Register der Volksfrömmigkeit
Krankheitsdämonen
Häufig war der Glaube, dass Dämonen Krankheiten verursachten. In Tiergestalt erschienen sie oft als Würmer, Käfer oder Kröten. Wenn der Mensch erkältet war und Halsschmerzen hatte, so hatte er „eine Kröte im Hals“. Schmerzhafte Verwachsungen im Finger hiessen Fingerwurm. Psychische Krankheiten, schlechte Laune und Rauschzustände wurden im Volksglauben lange Zeit auf das Vorhandensein eines imaginären Hirnkäfers zurückgeführt. „Den Käfer haben“ galt für Infektionskrankheiten, die durch das Wirken von Viren und Bakterien entstanden. Wer ohne ersichtlichen Grund Probleme mit dem Magen hatte, klagte dem Arzt, dass er „ä Chäfer üffglääsä“ hatte. „Das Zipperlein haben“ war eine allgemein übliche Umschreibung für die schmerzhafte Fussgicht, die Podagra, die ein normales Gehen verunmöglichte. Zipper war ein anderes Wort für Zwerg. „Das Zipperlein haben“ hiess also, „den Zwerg haben“ oder besser, den trippelnden Schritt der Zwerge. Auch die Art des Auftretens der Krankheitsdämonen liess sich durch die Sprache belegen. Der Mensch wurde nämlich nicht einfach krank, sondern die Krankheit packte ihn und warf ins Bett.
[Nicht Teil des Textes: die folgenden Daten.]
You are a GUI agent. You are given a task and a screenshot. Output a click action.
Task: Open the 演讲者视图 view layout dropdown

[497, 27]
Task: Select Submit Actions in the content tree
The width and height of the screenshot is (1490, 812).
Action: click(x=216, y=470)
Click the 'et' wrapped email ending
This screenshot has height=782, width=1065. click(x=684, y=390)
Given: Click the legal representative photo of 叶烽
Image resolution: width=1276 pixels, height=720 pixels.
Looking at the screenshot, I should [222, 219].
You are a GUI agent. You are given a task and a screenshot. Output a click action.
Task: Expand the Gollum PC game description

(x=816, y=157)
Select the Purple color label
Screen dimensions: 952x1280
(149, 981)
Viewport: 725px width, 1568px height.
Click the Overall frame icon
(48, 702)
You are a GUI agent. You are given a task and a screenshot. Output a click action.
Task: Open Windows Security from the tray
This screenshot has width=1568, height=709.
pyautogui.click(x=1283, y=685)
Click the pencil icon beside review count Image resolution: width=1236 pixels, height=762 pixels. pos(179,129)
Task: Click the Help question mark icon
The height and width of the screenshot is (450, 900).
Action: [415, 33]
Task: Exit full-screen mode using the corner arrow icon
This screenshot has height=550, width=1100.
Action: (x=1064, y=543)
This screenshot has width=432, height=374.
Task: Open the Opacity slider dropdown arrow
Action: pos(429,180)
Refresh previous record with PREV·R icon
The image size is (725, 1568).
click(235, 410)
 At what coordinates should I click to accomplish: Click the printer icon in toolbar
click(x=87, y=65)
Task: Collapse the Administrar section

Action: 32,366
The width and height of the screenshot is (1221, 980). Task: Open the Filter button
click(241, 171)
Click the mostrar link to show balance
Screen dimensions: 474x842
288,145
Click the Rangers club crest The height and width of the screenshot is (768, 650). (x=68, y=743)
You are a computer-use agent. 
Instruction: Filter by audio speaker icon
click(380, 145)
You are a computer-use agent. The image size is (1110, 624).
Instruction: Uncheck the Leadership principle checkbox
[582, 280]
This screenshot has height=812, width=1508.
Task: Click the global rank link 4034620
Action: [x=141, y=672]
In solchen Redewendungen manifestierten sich die weit in die vorchristliche Zeit zurückreichenden Auffassungen von Existenz verschiedener Krankheitsdämonen, die den Menschen als geisterhafte Kobolde oder kleine Teufel erschienen. Das Auftreten dieser Wesen war auffällig oft an bestimmte Orte und Zeiten gebunden. Als besonders spukhaft galten die Fronfasten.
Meist blieb der Anblick eines Kobolds ohne Folgen. Gefährlich wurde es erst dann, wenn die dämonenhaften Wesen den nächtlichen Wanderern den Weg versperrten, sie anredeten, ansprangen, auf ihnen ritten oder mit ihnen rangen. Auch dafür fanden wir in unserer Sprache Belege: „Der Mensch wird vom Schlag getroffen.“ und „Seinen Zähnen setzen Zahnteufel zu.“
Autor: Bär-Vetsch Walter, Aus einer anderen Welt, S. 354.